Reports have been pouring in this month about the sudden return of Locky ransomware, which had been largely crtfdormant in 2017. In short order, researchers have discovered two new major versions of Locky being distributed via voluminous malspam campaigns.
The first variant to emerge is a version called Diablo6, named after the .diablo6 file extension that it appends to encrypted files. BleepingComputer has credited its discovery to researcher "Racco42," who tweeted about his findings back on 9 August, when the attacks reportedly began in earnest.
A newer variant with similar behavior appeared on 16 August, capturing the attention of Malwarebytes analysts, as well as researcher Rommel Joven, who were both early to report on their findings. This version appends the extension ".Lukitus" to affected files.

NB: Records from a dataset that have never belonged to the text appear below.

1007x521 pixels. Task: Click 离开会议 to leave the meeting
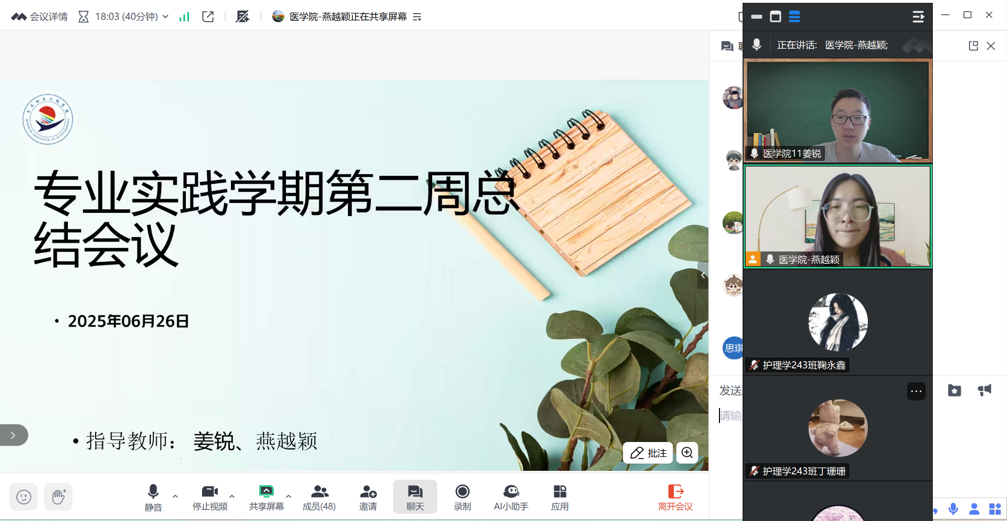(x=675, y=496)
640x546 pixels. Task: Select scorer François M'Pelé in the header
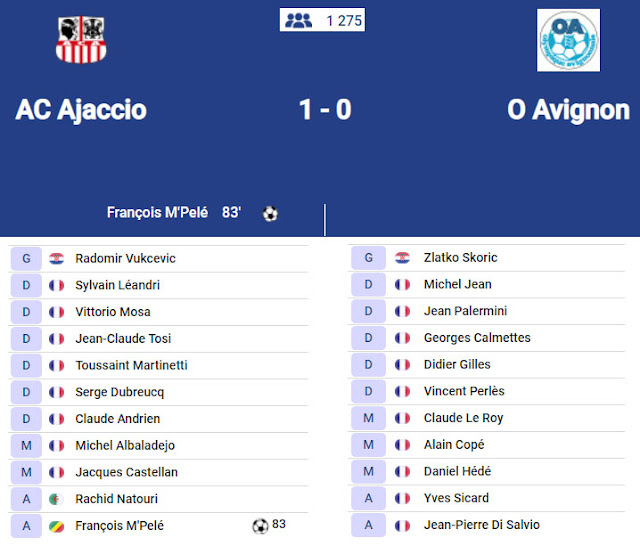(157, 213)
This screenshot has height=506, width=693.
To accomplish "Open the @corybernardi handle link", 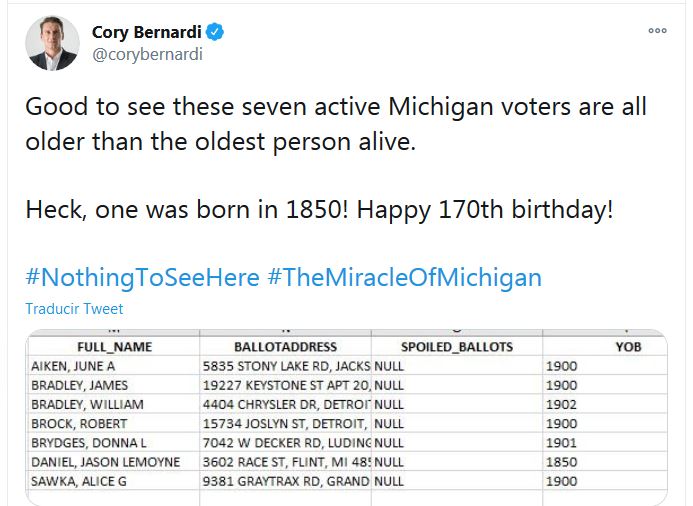I will [147, 55].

Many of the spam emails have subject lines featuring simply a date and random number, with a minimalist message body that states: "Files attached. Thanks". However, Fortinet researchers found a more content-rich email sample with a subject line referencing a business document from a company, with a message claiming the attachment is an invoice for purchased goods.
Fortinet statistics show that most of the Diablo6 spam has been distributed to the US (37 percent) and Austria (36 percent), followed by Great Britain, Denmark and India, the company reported in a 14 August blog post.
Comodo Group said in a separate report that from 9-11 August it detected more than 62,000 Diablo6 phishing emails on endpoints that it monitors. (Comodo, however, refers to the threat as IKARUSdilapidated.) The company also found that the attackers are leveraging more than 11,600 different IP addresses, from 133 countries, to execute the campaign. Many of these IP addresses originate from telecom companies and ISPS whose infrastructures have clearly been hijacked; for this reason, Comodo is also classifying this threat as a botnet as well.
Locky debuted in 2016, but faded from the scene somewhat this year as attackers moved on to other ransomware families. Occasionally, however, Locky would rear its ugly head again, including during a large Necurs-fueled campaign this past April.
The Diablo6 spam sample that Racco42 found has an attached a zip file containing a VBS downloader script, which includes a URL from which the Locky ransomware executable is downloaded and subsequently executed. Malwarebytes spotted this too on Aug. 9, but then observed in the following days campaigns using PDFs embedded with malicious .DOCM files and RAR and ZIP files embedded with .JS malware.
Fortinet also reported in its blog post that it found two unique hashes of Diablo6, which means "newly created samples are being pushed, possibly with different configurations, or simply as an attempt to evade specific file signatures."
Diablo6's ransomwares note asks for .49 bitcoins or roughly £1,600, BleepingComputer reported. If a machine is infected with either the Diablo6 or Lukitus version of Locky, its files cannot be successfully decrypted.
"It's still too early to say if this campaign signals the start of Locky diving back into the ransomware race or if it is just testing the waters," the Fortinet blog post stated. "We'll probably see in the next few weeks or months, or maybe never."